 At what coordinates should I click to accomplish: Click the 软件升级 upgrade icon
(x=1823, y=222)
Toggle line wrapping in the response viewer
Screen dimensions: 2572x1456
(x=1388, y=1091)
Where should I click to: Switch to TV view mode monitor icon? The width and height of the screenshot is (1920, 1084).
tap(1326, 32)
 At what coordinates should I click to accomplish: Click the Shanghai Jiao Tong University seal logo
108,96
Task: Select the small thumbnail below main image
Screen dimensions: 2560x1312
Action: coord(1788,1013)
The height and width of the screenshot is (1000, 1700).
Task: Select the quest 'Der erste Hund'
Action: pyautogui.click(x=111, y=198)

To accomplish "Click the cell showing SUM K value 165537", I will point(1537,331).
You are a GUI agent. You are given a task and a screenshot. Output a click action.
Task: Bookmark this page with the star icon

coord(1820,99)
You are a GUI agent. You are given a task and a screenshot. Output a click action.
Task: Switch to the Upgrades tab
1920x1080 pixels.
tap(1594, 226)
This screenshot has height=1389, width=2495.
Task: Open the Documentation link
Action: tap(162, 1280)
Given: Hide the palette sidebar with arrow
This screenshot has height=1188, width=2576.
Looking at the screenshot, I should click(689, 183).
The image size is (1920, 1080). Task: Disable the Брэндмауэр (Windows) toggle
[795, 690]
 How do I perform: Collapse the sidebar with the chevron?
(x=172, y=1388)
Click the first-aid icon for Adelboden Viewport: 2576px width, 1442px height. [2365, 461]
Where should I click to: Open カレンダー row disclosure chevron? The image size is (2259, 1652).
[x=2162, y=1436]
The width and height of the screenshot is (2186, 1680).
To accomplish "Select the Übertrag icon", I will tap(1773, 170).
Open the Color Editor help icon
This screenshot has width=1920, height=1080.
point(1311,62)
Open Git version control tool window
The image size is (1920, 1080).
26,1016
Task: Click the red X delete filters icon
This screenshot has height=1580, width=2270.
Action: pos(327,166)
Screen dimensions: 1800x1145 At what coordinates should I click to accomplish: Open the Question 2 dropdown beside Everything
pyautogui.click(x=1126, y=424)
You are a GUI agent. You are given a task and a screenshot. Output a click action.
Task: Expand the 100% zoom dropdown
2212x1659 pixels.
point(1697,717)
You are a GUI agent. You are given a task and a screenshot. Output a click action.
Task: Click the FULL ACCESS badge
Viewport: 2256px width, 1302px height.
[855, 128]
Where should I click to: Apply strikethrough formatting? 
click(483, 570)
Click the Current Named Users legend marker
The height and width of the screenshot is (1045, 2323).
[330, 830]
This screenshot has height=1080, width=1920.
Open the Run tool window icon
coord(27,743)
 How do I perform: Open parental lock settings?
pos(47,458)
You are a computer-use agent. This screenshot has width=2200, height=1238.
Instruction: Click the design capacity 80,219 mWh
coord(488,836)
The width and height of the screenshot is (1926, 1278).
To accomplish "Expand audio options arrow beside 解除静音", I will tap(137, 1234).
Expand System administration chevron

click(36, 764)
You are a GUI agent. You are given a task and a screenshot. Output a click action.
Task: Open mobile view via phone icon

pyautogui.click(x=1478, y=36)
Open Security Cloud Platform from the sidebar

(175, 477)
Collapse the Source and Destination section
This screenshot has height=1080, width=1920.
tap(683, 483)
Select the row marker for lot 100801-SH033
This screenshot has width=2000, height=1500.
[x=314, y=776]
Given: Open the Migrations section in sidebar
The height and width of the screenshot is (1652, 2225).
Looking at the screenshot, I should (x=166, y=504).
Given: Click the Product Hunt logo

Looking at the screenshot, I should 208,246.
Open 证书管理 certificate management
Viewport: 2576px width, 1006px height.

▸ Your objective
All that is required is the number of lines in the data above that contain the word "section".

▸ Answer space
2